Friday, November 9, 2018

The Great War: November 5, 1918

In the weeks before this past Tuesday's midterm election, we were constantly reminded that midterm elections are typically bad for the party that controls the White House. Examples cited to demonstrate the axiom usually went back couple of decades, but they could have gone back as far as a century. In 1918, Woodrow Wilson, a Democrat, was president. The headlines in the Columbia Republican on Tuesday, November 5, Election Day in 1918, announced the triumph of the Republican Party at the polls.

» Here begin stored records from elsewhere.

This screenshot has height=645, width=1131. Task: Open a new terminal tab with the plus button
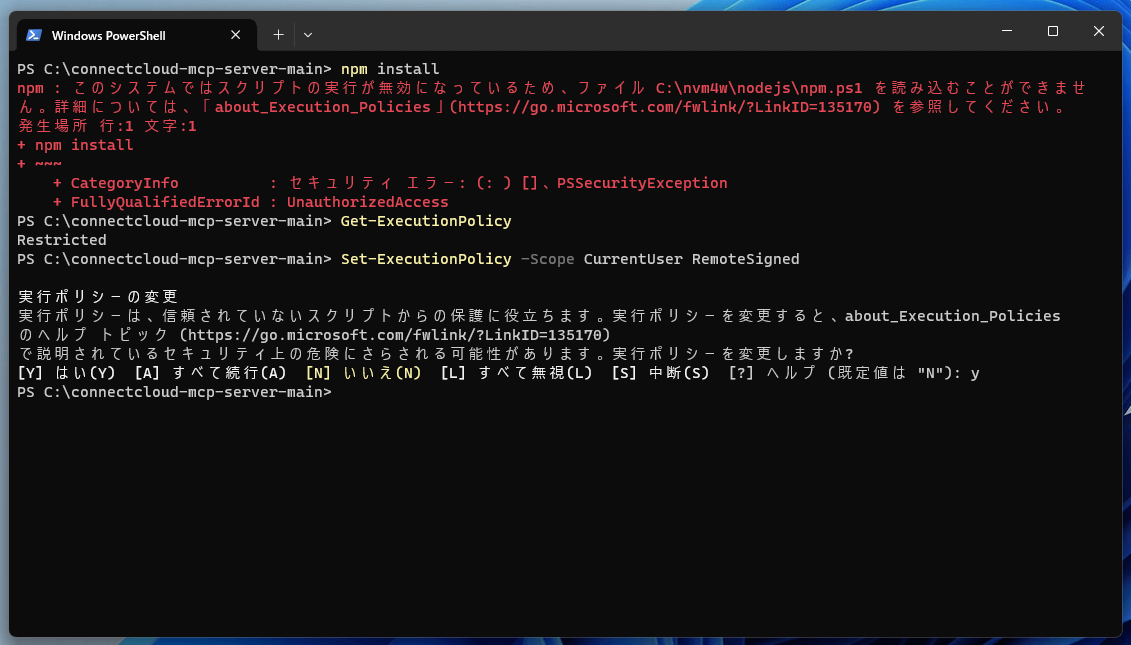278,34
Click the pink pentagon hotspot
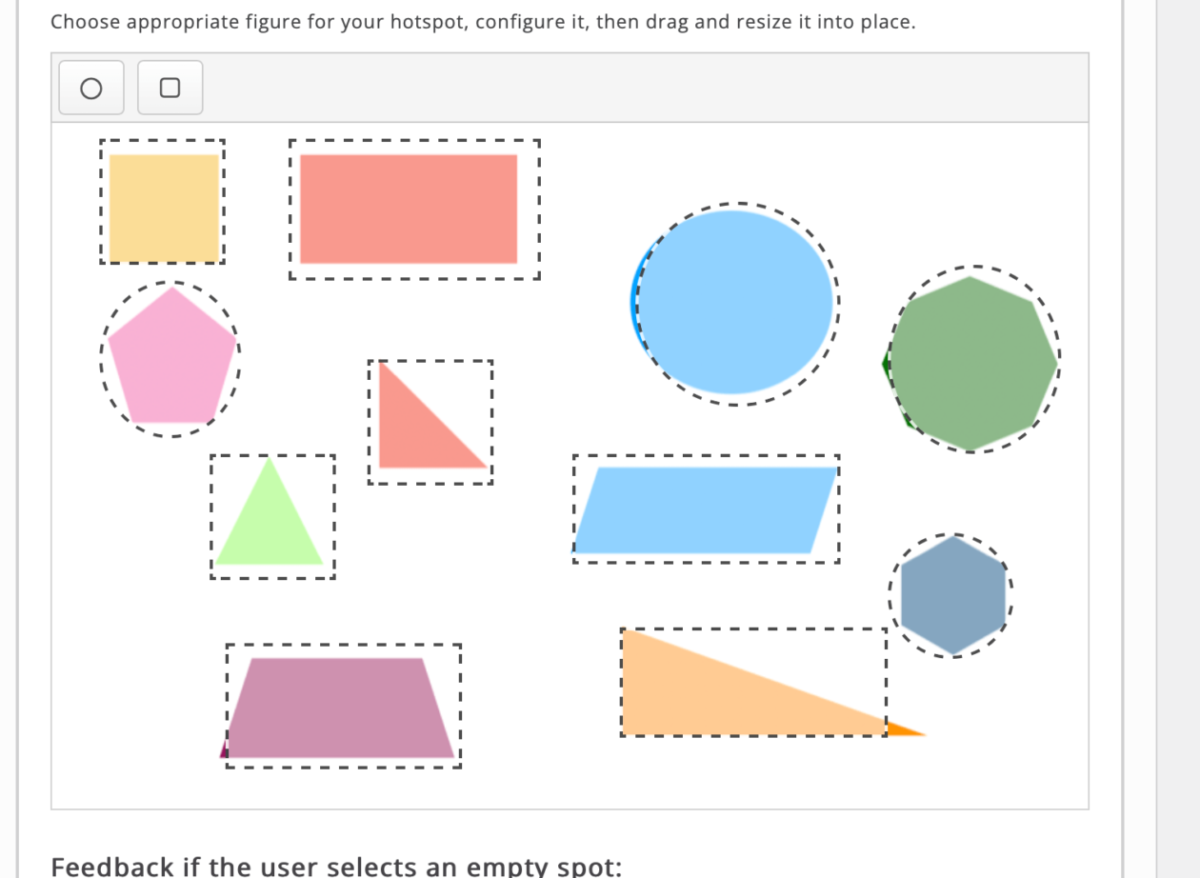 [172, 358]
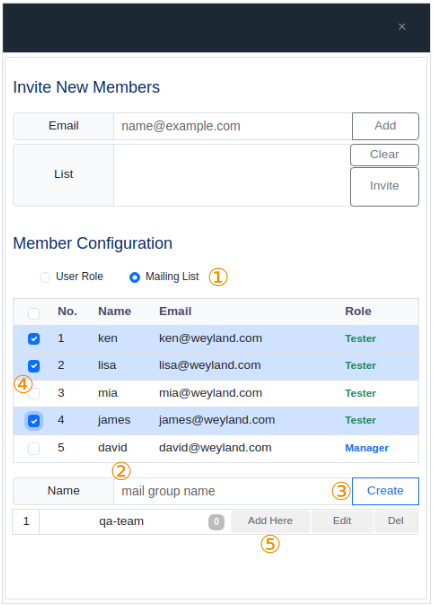Focus the email input field
This screenshot has width=433, height=606.
[x=233, y=126]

We have to be a little suspicious of the results reported by the Columbia Republican on Election Day 1918, especially since they declared an outcome before the "soldier vote" was received. Republican Charles Seymour Whitman was not re-elected to a third term as governor of New York. Instead, he lost to Democrat Al Smith. It does appear that Daniel V. McNamee, a Hudson lawyer and presumably a Democrat, did go down "to a crushing defeat" in his run for re-election as county judge. In the Hudson city directories for 1916 and 1917, "County Judge" appears after McNamee's name in the directory. In the years immediately after 1918, his occupation appears as simply "Lawyer." 

In the category of "It Was Ever Thus," Hudson in 1918 was a Democratic stronghold in a predominantly Republican county. Mayor Charles S. Harvey, a Democrat, was re-elected to a fourth term, and every alderman but one elected in 1918 was a Democrat. It seems, however, based on the report in the Columbia Republican, that the women of Hudson, voting for the first time in a midterm election, proved not as predictable as some expected. Instead of simply replicating their husbands' votes, hence doubling the number of Democratic votes in Hudson, it seems the women of Hudson may have demonstrated they had minds of their own by voting Republican, the party which at the time was seen to be more supportive of woman suffrage.


Meanwhile, less than a week before the armistice that ended World War I was signed, the front page of the Columbia Republican also reported that French, British, and American troops continued to press forward . . .   


and German leaders were deciding whether or not to accept the terms of surrender agreed to by the allied governments--terms rumored to be "no less drastic than those accepted by Austria, which strip that nation of its war-making machinery both on land and sea and compel the evacuation not only of occupied territory, but part of its own soil."